Plasmodium falciparum histidine rich protein HRPII inhibits the antiinflammatory function of antithrombin

BACKGROUND: It has been reported that histidine-rich protein II (HRPII), secreted by the malaria parasite, Plasmodium falciparum (Pf), inhibits the heparin-dependent anticoagulant activity of antithrombin (AT) in vitro and in plasma-based assay systems. OBJECTIVE: The objective of this study was to test the hypothesis that HRPII may also interact with the AT-binding vascular glycosaminoglycans (GAGs), thereby inhibiting the anti-inflammatory signaling function of the serpin. METHODS: We expressed HRPII in bacteria, purified it to homogeneity and studied its effect on endothelial cell signaling in the absence and presence of AT employing established signaling assays. RESULTS: We demonstrate that a low concentration of HRPII potently disrupts the barrier permeability function of endothelial cells. Moreover, HRPII competitively inhibits the protective effect of AT by a concentration-dependent manner.

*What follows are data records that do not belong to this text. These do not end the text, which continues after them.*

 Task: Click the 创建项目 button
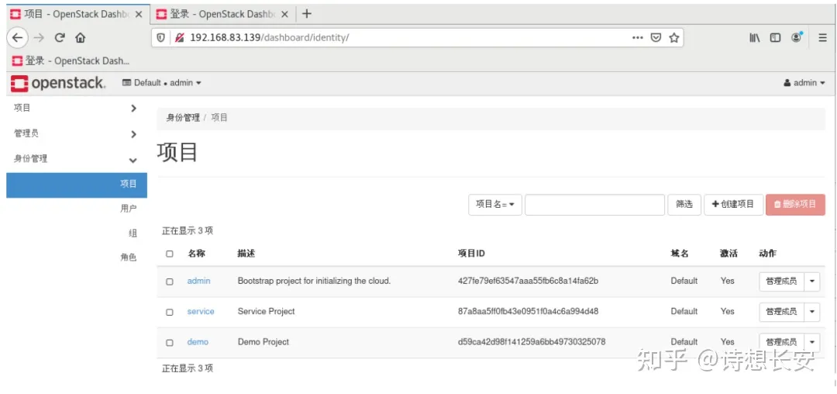point(733,204)
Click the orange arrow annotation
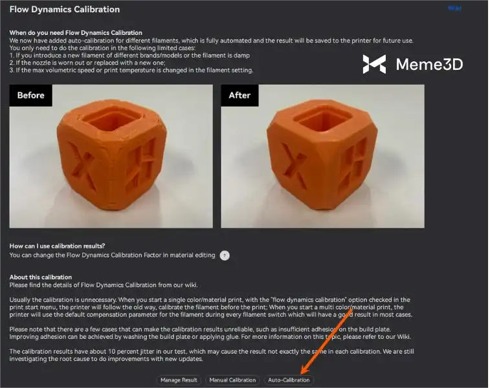 coord(326,341)
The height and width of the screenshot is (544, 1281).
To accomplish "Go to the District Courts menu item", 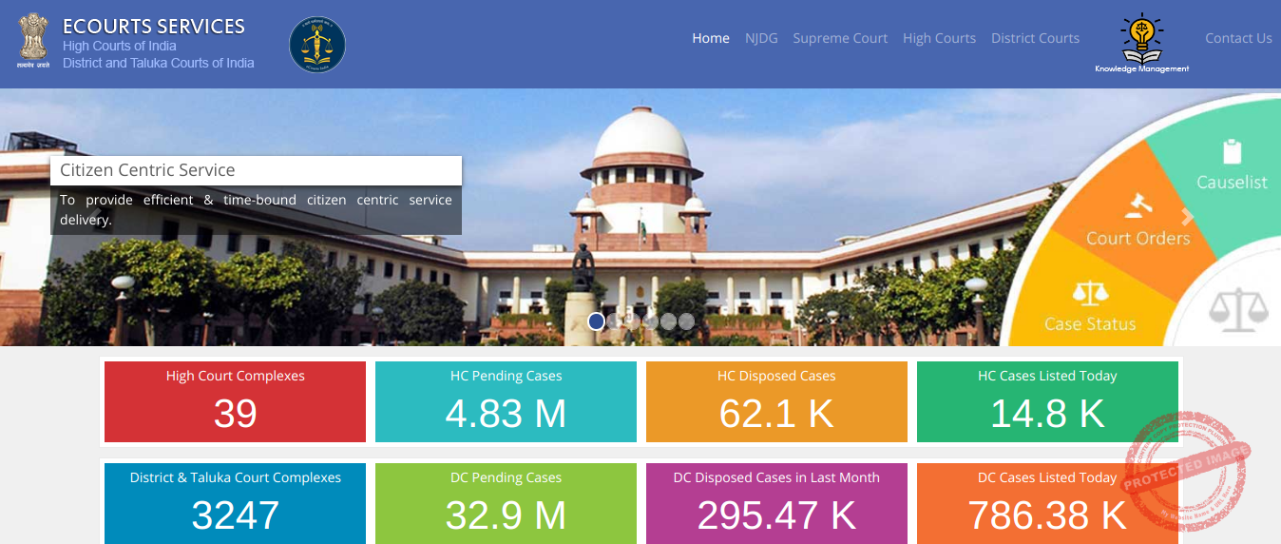I will [x=1035, y=38].
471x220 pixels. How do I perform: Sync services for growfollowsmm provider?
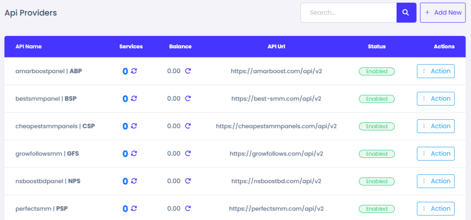(134, 154)
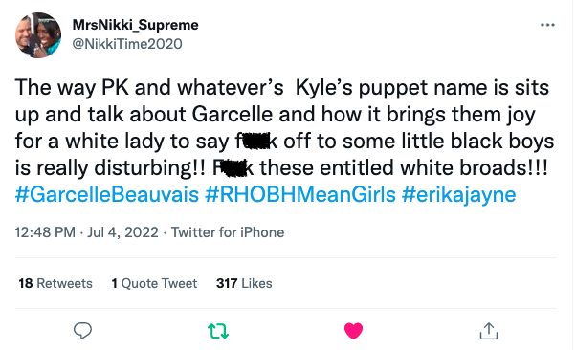Image resolution: width=576 pixels, height=350 pixels.
Task: View the 1 Quote Tweet list
Action: point(154,283)
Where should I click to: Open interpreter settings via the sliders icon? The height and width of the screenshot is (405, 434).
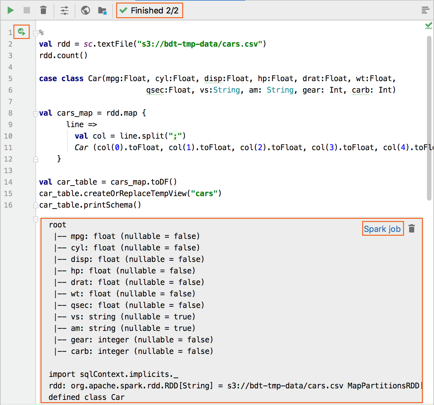(x=64, y=11)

Similarly, AT inhibits the pro-inflammatory activity of HRPII by a concentration-dependent manner. The siRNA knockdown of 3-O-sulfotransferase 1 (3-OST-1), the enzyme responsible for the essential 3-O-sulfation of the AT-binding GAGs, downregulates the pro-inflammatory function of HRPII in endothelial cells, supporting the hypothesis that HRPII competitively inhibits the interaction of AT with 3-OS containing vascular GAGs. Histidine-rich protein II elicits its barrier-disruptive effect by the Src-dependent phosphorylation of vascular endothelial (VE)-cadherin and AT counteracts this effect. We further demonstrate that inorganic polyphosphates bind HRPII with a high affinity to amplify the pro-inflammatory signaling function of HRPII in both cellular and in vivo permeability models. CONCLUSION: We postulate that Pf-derived HRPII and polyphosphate can contribute to the pathogenesis of malaria infection by downregulating the AT-dependent anti-inflammatory and anticoagulant pathways.